BEGIN

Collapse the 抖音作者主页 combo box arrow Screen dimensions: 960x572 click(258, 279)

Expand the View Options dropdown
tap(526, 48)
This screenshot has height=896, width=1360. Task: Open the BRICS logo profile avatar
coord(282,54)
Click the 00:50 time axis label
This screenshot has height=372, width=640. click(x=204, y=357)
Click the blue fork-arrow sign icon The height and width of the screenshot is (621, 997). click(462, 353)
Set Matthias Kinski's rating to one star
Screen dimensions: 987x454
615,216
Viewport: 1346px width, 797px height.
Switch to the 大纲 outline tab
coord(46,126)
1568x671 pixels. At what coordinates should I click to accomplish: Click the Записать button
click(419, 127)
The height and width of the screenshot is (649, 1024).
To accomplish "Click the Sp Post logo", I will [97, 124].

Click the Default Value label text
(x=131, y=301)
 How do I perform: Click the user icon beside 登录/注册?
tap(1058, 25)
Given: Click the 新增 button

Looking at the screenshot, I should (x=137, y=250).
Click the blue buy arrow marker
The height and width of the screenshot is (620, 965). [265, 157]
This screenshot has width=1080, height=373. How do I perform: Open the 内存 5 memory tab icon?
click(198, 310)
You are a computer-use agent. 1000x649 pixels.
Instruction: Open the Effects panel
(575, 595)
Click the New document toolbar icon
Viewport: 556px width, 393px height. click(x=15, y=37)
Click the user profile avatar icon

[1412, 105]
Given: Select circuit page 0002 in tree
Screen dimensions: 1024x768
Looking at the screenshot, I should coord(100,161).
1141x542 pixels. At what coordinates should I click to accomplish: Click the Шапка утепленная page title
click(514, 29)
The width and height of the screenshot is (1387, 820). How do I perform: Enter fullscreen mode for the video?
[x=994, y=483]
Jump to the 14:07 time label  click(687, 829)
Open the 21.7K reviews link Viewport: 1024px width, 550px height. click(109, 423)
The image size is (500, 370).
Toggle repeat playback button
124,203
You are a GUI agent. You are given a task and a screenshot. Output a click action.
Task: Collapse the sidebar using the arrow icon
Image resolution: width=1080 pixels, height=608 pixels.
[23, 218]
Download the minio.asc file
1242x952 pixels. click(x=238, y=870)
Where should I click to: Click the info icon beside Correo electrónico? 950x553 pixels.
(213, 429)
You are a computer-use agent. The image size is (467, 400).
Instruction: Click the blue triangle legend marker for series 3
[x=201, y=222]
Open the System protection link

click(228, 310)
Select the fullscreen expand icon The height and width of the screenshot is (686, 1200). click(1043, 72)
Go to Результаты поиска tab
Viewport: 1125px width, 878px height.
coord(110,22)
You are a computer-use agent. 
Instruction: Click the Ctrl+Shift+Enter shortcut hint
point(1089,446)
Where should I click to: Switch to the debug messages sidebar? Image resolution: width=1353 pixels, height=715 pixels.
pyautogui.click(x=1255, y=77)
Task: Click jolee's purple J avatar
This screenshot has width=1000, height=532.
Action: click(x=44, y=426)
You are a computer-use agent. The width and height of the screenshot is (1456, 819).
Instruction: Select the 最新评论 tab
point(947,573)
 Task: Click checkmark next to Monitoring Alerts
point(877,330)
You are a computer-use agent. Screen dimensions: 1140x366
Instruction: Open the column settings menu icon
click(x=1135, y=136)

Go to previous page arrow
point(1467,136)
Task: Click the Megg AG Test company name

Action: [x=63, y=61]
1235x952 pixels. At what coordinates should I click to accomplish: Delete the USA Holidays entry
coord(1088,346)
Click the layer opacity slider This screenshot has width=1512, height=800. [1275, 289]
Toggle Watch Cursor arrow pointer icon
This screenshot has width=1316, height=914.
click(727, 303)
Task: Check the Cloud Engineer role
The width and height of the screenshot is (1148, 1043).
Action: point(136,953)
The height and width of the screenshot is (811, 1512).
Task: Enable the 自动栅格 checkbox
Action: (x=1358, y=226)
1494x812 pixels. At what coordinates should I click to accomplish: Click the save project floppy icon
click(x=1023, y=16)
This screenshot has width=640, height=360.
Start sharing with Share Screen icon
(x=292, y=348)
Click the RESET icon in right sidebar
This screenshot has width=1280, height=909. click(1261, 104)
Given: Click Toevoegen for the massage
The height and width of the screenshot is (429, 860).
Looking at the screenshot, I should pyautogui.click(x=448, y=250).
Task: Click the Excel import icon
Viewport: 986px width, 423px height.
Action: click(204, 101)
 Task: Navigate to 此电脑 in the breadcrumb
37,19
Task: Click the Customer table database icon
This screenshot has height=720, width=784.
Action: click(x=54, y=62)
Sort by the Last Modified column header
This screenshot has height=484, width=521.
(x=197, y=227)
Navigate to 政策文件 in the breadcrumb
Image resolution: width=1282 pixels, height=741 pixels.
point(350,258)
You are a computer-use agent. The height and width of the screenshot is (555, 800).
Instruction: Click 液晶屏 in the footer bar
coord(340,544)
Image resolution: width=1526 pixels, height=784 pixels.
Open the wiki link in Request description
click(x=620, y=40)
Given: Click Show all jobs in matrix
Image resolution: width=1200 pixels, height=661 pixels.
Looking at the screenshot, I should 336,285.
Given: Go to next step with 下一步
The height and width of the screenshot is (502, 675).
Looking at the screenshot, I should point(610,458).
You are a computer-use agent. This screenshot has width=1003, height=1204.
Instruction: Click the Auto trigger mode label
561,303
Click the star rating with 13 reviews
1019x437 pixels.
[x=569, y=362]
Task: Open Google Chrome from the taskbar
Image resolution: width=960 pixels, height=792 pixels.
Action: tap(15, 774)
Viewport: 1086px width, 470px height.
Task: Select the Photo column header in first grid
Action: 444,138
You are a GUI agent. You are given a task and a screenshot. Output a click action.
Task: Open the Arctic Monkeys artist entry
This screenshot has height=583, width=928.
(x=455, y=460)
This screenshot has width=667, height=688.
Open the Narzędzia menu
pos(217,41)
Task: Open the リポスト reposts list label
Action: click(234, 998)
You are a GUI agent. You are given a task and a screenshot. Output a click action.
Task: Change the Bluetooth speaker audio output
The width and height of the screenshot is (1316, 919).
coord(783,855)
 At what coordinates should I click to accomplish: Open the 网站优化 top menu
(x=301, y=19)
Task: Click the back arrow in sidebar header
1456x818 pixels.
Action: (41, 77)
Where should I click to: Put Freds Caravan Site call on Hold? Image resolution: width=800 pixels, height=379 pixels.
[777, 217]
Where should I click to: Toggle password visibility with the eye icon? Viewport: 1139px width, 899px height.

END

_TASK DETAILS:_
Tally up how many lines in the preceding listing contain the word "computer". Give nothing but the number.

_EXPECTED ANSWER:_
7